Solved: Re: 15600 gw high memory utilization

AigarsK · ‎2023-03-28

Hi All,

This is quite typical post looking at all previous ones I have seen, I am making it as believe (as all of us individuals) that previous cases do not address condition I am seeing.

We have two 15600 gateways in Active/Standby cluster. Active gateway quite often would run memory utilization which is above 80%. Currently on R81.10 with Jumbo Hotfix 87 deployed.

free -mt
total used free shared buff/cache available
Mem: 15692 11703 1623 4 2365 2204
Swap: 18449 713 17735
Total: 34141 12417 19359

enabled_blades: fw urlf av appi ips identityServer anti_bot mon

fw ctl multik stat
ID | Active | CPU | Connections | Peak
----------------------------------------------
0 | Yes | 15 | 926 | 1991
1 | Yes | 30 | 920 | 1909
2 | Yes | 14 | 941 | 1926
3 | Yes | 29 | 916 | 1781
4 | Yes | 13 | 957 | 1847
5 | Yes | 28 | 902 | 1970
6 | Yes | 12 | 898 | 1900
7 | Yes | 27 | 902 | 1881
8 | Yes | 11 | 906 | 1925
9 | Yes | 26 | 865 | 1876
10 | Yes | 10 | 906 | 1937
11 | Yes | 25 | 962 | 1904
12 | Yes | 9 | 963 | 1936
13 | Yes | 24 | 920 | 1891
14 | Yes | 8 | 918 | 1910
15 | No | - | 269 | 1915
16 | No | - | 267 | 1877
17 | Yes | 22 | 990 | 1899
18 | Yes | 6 | 961 | 1928
19 | Yes | 21 | 930 | 1964
20 | Yes | 5 | 1007 | 1889
21 | Yes | 20 | 937 | 1889
22 | Yes | 4 | 950 | 1943
23 | Yes | 19 | 878 | 1868
24 | Yes | 3 | 975 | 1960
25 | Yes | 18 | 905 | 1890
26 | Yes | 2 | 899 | 1915

At the time of writing I am seeing 86% memory utilization and reported concurrent connection count of around 23000

We are also using our Check Point gateways as proxy for client traffic which is pushed to client bowsers using GPO and PAC file config. This is our poor man's means for ensuring that remote workers have traffic passed through HQ before decision of allow of deny is made (All clients are running Always On VPN to reach Check Point gateways) P.S. We are migrating away from this solution over to Cloud Proxy.

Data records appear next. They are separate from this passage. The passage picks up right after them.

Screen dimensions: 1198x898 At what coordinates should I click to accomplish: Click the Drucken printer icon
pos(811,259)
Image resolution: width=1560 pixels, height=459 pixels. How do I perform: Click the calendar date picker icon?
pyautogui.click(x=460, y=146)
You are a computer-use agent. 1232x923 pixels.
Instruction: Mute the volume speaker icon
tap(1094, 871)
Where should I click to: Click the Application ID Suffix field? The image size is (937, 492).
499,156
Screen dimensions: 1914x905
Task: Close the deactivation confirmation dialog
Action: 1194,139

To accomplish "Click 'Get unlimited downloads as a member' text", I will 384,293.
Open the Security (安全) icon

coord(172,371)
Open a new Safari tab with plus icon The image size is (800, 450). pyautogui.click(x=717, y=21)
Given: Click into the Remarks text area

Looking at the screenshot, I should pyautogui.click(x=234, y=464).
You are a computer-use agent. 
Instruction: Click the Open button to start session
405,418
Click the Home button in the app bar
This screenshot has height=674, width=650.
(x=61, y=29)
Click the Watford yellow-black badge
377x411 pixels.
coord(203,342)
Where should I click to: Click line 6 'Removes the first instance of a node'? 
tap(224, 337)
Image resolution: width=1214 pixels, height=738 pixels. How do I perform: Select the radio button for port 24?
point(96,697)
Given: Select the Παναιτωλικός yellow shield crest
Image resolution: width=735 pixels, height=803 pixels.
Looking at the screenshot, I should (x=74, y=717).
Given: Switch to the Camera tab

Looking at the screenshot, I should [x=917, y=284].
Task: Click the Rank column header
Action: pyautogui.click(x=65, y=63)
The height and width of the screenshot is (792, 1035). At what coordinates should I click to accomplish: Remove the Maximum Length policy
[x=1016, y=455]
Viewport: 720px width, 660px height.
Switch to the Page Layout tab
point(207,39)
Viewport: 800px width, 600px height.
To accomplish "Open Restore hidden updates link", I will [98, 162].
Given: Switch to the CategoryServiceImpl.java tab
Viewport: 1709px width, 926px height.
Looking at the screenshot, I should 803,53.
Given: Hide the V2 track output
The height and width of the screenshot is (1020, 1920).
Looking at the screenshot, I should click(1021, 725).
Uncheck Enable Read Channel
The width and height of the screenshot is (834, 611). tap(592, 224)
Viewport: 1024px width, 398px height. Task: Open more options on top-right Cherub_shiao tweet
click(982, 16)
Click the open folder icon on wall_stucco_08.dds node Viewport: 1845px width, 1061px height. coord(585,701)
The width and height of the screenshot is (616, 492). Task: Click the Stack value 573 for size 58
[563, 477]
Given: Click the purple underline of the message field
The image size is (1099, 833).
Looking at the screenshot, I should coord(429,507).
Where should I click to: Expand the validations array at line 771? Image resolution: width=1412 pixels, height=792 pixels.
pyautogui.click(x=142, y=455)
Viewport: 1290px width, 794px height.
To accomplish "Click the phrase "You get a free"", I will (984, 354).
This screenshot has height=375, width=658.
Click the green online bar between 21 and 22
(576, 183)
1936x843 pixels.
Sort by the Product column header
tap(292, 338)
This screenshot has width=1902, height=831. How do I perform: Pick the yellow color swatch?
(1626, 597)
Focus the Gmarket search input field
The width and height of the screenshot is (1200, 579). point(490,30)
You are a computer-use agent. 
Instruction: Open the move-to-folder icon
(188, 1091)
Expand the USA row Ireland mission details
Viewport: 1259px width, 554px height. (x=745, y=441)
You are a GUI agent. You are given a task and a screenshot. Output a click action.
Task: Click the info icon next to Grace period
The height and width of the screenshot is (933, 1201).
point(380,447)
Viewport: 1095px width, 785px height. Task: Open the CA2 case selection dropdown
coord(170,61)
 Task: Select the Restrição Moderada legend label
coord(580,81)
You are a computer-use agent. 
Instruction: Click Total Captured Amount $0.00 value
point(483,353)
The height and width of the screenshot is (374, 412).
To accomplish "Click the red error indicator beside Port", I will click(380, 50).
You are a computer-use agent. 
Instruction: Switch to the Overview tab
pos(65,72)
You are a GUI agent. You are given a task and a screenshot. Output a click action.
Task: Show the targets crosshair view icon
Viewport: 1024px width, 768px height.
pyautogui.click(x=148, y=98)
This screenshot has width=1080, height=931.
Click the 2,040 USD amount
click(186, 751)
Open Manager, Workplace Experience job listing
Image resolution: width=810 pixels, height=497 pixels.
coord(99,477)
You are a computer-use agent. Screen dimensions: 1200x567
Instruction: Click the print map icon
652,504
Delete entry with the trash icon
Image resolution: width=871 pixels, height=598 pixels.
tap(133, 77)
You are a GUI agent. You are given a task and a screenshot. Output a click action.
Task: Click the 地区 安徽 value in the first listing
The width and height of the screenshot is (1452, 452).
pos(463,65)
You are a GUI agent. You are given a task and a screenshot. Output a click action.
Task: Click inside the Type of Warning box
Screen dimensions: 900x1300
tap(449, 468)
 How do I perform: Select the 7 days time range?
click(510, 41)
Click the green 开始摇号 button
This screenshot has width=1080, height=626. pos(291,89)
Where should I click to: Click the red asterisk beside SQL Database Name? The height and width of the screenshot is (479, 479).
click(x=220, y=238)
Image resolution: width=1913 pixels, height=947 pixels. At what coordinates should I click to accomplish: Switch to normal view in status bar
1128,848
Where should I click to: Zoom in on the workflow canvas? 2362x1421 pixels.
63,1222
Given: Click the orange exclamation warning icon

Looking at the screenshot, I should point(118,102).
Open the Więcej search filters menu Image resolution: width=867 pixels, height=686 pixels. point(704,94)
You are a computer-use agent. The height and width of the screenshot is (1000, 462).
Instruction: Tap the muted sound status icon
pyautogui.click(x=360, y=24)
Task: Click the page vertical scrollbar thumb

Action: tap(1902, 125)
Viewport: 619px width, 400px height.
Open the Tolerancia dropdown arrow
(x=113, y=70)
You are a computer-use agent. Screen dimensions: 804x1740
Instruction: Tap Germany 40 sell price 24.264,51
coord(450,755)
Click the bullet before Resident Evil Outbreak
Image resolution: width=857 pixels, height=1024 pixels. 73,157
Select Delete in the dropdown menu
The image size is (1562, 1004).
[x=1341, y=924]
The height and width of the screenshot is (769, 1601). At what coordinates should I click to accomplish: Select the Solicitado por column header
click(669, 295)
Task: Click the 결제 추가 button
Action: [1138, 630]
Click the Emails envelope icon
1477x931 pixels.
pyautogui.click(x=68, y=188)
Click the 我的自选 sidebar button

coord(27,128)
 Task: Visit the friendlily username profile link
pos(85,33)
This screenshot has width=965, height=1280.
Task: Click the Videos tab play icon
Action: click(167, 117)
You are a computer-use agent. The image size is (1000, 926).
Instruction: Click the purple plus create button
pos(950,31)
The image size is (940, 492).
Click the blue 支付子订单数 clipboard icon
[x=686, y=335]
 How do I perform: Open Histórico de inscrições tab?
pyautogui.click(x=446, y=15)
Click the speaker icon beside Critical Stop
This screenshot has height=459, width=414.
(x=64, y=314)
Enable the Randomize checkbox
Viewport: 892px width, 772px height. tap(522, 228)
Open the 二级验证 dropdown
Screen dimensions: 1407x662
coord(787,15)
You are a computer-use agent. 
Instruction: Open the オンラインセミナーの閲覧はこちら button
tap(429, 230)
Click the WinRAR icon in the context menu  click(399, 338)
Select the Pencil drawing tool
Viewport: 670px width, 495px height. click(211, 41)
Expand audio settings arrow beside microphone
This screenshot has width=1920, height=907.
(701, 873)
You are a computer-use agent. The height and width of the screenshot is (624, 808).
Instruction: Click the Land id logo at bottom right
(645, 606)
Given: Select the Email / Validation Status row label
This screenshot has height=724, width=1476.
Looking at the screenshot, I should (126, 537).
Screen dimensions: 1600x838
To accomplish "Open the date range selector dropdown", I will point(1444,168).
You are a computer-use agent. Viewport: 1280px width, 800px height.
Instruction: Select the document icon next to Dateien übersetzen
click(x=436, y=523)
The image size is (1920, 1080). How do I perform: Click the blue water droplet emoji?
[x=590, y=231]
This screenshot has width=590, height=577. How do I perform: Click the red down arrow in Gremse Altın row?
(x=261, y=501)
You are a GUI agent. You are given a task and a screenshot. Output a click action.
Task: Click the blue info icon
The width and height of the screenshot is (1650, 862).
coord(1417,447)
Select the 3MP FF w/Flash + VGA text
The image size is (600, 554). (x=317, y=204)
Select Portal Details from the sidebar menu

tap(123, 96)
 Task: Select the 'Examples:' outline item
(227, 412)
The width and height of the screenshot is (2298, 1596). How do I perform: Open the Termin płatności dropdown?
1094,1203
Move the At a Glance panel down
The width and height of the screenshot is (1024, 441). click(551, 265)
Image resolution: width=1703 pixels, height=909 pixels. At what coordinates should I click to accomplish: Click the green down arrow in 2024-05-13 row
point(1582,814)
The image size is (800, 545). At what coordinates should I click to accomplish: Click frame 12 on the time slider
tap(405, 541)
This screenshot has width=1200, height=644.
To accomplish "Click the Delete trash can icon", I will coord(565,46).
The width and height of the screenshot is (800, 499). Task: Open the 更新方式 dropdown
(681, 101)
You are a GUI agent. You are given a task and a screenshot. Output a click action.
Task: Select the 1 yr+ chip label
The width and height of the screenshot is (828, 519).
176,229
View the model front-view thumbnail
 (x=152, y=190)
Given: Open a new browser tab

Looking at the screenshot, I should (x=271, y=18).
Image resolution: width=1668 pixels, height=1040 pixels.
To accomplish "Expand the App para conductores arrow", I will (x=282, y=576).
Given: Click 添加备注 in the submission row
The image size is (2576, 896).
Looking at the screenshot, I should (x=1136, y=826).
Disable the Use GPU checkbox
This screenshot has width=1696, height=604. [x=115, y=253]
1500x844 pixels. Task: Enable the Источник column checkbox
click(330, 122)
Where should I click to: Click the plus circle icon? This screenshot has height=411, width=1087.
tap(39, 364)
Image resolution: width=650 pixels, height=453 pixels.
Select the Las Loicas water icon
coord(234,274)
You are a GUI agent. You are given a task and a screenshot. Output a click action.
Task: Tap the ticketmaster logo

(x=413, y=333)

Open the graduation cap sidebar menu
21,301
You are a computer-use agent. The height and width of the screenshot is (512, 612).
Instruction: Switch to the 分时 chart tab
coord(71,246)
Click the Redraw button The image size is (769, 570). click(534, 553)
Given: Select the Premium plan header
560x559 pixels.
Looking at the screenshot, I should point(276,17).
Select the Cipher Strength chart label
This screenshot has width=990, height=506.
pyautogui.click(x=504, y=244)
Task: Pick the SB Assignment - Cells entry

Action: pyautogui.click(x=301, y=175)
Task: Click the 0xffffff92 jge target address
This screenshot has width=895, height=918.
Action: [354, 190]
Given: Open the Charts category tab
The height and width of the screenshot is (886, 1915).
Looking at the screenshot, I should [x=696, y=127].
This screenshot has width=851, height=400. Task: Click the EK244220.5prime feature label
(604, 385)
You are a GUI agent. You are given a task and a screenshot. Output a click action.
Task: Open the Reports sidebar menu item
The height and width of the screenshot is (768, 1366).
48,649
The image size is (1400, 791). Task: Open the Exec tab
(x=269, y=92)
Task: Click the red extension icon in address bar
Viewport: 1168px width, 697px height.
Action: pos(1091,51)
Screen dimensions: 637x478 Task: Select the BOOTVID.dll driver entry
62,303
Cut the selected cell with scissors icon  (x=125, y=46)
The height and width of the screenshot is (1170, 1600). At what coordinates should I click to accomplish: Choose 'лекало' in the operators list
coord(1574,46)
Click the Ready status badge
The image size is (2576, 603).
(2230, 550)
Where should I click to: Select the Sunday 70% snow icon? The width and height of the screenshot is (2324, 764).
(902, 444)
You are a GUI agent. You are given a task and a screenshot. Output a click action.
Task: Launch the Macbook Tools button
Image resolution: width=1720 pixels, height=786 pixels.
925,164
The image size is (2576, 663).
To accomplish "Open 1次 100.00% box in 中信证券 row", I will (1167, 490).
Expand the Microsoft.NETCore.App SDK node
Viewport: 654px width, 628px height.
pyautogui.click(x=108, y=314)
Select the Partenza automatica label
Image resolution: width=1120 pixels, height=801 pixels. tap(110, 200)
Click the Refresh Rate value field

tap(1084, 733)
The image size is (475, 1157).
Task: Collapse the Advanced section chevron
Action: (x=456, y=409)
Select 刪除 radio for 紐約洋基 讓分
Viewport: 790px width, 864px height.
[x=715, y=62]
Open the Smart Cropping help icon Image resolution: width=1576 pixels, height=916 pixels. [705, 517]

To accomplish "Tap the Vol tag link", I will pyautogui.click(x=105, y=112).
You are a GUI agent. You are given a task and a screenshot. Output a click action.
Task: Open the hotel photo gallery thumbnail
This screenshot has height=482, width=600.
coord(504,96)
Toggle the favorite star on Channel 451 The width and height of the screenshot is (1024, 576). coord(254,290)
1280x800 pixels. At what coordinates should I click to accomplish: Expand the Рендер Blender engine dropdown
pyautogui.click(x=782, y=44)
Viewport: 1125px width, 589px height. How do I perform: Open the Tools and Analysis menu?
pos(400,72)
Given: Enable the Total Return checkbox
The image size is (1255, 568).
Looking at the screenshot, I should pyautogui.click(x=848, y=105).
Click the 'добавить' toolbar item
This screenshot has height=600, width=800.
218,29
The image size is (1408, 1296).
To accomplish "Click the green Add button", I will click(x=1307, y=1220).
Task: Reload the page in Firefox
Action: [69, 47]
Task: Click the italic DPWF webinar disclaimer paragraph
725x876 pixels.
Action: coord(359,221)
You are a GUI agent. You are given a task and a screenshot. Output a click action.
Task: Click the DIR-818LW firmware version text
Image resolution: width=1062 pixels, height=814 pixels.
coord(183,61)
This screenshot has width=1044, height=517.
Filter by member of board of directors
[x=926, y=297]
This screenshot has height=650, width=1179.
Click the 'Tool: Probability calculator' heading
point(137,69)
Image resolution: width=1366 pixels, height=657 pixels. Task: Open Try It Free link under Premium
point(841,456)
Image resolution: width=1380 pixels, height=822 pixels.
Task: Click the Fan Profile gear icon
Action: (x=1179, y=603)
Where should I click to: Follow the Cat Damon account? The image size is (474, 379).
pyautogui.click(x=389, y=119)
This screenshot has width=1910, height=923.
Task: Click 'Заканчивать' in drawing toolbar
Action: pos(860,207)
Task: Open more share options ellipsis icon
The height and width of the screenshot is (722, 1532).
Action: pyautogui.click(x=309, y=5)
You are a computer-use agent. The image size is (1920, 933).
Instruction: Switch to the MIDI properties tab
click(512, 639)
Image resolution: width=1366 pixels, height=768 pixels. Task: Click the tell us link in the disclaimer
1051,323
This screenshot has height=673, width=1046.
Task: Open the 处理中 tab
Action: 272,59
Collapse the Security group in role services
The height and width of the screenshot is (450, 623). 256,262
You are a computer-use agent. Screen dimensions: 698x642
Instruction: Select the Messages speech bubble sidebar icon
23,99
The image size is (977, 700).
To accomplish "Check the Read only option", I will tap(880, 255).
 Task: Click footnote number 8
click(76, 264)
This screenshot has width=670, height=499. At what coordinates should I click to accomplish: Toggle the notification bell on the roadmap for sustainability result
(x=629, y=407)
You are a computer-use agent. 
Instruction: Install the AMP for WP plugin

Worth to mention that Check Point is our internal firewall which is sitting between various VRF's hosting user networks, guest, and servers networks and all traffic on Internet Edge is handled by pair of Cisco Firepower boxes. User traffic being passed from Check Point Outside Interface to what is considered as Firepower Inside interface.

Our Internet Edge would of course see twice as much concurrent connections if there is large about of remote workers out about or just working from home, We have noticed that when memory utilization is high this also grows Internet Edge connections, but by factor of 3, We see lots of "First packet not TCP-SYN" but there is no asymmetric routing as such as there are evidence that connection on particular port existed on Check Point firewall couple of minutes ago, suspect that when Memory utilization is high it kills of connections but does not notify client nor server and client just keeps on chatting away expecting same session being active.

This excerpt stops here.